(Stored data entries)
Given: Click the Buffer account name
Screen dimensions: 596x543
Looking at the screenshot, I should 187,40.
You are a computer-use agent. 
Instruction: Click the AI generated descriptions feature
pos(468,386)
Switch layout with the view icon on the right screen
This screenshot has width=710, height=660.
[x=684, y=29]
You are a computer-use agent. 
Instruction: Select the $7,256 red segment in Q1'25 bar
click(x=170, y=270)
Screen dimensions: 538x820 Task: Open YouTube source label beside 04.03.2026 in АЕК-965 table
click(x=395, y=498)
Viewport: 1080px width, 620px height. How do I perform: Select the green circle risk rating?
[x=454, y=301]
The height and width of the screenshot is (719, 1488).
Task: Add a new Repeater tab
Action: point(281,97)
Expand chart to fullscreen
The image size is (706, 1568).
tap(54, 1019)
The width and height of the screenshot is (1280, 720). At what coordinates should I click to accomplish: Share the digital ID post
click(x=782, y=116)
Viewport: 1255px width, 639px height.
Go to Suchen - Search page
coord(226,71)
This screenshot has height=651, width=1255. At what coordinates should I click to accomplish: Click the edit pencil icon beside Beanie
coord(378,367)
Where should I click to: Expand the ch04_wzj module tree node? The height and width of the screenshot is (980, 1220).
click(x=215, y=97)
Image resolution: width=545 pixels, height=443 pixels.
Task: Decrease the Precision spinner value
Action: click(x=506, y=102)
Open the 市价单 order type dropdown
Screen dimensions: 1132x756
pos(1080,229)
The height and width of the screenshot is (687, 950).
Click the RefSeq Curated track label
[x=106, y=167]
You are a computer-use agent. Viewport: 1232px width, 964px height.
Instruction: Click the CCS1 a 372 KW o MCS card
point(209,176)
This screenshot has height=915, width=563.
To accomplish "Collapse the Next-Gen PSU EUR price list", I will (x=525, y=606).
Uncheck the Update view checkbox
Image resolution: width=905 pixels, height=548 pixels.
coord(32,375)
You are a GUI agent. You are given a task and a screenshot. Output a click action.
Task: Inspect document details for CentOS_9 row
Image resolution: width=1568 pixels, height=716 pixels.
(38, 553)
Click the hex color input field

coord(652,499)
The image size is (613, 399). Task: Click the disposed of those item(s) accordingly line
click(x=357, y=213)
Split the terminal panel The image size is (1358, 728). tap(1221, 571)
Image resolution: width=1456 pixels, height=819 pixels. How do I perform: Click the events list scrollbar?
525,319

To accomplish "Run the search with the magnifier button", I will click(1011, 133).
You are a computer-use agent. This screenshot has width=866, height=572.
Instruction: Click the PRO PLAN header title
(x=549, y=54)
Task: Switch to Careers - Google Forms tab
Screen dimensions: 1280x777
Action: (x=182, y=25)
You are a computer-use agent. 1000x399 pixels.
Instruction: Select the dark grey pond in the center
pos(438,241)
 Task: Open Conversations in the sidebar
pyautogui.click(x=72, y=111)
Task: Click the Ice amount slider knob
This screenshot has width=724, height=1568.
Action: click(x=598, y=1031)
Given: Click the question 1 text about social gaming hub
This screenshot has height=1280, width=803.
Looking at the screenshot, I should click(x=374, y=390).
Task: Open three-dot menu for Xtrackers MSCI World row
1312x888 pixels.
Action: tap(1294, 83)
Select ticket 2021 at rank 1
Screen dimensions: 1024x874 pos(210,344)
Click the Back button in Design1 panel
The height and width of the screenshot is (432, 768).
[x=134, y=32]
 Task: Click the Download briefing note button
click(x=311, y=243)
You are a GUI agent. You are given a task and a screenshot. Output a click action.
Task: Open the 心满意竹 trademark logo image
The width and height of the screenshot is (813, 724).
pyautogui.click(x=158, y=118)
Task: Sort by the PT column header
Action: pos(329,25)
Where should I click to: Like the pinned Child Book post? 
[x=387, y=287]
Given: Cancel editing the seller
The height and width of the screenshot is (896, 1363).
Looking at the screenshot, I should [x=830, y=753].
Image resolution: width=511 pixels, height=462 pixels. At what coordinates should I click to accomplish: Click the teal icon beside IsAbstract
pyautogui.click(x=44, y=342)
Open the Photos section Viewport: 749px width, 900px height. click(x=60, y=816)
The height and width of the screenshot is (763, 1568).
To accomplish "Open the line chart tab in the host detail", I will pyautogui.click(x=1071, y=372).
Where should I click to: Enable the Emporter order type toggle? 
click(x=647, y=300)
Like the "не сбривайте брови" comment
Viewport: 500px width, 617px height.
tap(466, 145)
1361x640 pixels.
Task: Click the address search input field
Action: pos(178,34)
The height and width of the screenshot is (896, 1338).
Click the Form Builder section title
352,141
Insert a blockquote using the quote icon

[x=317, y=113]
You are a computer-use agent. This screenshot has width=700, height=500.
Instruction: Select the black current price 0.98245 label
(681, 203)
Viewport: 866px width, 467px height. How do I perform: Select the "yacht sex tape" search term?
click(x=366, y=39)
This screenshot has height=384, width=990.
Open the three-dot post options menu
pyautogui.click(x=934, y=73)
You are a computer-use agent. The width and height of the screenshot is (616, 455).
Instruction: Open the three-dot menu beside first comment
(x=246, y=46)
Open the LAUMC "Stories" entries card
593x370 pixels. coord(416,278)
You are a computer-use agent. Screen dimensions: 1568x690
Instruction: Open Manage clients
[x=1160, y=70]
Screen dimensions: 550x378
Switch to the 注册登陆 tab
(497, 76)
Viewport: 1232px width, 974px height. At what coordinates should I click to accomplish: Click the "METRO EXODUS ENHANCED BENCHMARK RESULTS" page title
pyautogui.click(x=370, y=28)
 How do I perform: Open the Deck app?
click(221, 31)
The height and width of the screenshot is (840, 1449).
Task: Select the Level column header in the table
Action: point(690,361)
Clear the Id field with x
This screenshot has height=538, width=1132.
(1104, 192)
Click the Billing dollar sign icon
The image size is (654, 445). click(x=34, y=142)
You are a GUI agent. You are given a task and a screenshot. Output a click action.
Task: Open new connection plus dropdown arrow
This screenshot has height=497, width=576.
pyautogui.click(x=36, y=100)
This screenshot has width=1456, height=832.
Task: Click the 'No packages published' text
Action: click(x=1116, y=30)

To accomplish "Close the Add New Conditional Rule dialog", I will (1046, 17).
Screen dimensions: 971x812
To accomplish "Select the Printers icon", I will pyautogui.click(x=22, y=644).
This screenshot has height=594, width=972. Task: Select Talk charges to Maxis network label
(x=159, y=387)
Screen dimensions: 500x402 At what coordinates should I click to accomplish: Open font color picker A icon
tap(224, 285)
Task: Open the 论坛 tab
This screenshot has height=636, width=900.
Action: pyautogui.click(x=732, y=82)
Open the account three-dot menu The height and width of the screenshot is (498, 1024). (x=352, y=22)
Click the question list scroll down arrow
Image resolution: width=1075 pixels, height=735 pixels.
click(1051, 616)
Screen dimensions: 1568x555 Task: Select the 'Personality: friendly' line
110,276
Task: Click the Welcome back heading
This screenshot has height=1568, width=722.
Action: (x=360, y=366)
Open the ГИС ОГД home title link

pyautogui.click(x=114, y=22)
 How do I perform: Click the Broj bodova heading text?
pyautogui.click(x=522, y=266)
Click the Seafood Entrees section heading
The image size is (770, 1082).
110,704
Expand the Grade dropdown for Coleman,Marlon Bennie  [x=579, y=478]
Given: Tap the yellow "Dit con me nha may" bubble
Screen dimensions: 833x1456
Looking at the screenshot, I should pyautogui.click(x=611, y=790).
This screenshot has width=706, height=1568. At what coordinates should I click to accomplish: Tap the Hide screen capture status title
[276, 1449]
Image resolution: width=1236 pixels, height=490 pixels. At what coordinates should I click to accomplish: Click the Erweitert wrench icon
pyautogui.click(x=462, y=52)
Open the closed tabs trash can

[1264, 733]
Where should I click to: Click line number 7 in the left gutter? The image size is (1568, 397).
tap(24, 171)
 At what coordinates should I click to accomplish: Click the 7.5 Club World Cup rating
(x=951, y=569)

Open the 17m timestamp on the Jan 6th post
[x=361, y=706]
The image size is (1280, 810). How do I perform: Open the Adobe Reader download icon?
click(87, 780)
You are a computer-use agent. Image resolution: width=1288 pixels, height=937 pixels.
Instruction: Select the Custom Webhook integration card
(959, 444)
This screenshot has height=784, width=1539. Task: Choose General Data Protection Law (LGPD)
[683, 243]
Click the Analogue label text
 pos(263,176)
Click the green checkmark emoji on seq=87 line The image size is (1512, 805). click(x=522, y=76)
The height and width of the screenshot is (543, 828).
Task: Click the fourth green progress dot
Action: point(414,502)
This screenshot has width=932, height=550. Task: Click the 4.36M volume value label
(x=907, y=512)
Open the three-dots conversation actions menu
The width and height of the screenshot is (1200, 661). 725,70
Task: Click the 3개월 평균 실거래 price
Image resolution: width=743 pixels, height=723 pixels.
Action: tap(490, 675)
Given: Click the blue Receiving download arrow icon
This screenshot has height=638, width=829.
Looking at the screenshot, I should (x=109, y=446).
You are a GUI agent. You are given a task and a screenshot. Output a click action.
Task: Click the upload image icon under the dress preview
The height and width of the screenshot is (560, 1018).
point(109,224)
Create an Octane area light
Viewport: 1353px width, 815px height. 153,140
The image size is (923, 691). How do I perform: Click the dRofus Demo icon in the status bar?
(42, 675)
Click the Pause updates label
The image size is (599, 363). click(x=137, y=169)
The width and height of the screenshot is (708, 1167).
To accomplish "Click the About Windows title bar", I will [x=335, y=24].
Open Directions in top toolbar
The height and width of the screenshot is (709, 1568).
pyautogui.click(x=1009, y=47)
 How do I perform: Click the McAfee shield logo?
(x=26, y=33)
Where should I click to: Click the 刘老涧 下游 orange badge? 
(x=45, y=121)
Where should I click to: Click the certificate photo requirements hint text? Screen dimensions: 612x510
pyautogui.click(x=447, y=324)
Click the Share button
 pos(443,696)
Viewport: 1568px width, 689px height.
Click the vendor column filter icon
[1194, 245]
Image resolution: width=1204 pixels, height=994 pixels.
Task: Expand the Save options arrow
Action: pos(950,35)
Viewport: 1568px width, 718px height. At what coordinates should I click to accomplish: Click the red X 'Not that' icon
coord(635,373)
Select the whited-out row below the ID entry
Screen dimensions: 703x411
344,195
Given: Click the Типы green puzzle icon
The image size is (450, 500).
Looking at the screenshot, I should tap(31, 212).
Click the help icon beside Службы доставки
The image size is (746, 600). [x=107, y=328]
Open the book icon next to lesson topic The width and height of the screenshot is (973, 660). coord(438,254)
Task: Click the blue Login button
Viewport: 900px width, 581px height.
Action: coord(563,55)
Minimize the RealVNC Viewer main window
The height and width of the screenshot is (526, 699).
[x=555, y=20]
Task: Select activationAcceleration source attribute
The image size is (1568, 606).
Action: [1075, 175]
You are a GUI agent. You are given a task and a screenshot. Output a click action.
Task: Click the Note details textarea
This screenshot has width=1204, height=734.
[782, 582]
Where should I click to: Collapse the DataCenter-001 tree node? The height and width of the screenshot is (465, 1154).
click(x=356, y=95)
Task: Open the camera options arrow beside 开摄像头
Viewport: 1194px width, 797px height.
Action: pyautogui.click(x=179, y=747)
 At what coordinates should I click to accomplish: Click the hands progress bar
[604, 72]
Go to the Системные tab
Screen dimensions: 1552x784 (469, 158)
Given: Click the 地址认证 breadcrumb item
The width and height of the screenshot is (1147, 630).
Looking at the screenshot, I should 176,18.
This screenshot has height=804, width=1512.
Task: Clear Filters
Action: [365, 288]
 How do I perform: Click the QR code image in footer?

→ **Exercise goal**
Copy out, exactly and alone, the lines of the entries above between the ones holding "How do I perform: Open the Deck app?" and "Task: Open new connection plus dropdown arrow", inclusive.

→ **Result**
 How do I perform: Open the Deck app?
click(221, 31)
The height and width of the screenshot is (840, 1449).
Task: Select the Level column header in the table
Action: point(690,361)
Clear the Id field with x
This screenshot has height=538, width=1132.
(1104, 192)
Click the Billing dollar sign icon
The image size is (654, 445). click(x=34, y=142)
You are a GUI agent. You are given a task and a screenshot. Output a click action.
Task: Open new connection plus dropdown arrow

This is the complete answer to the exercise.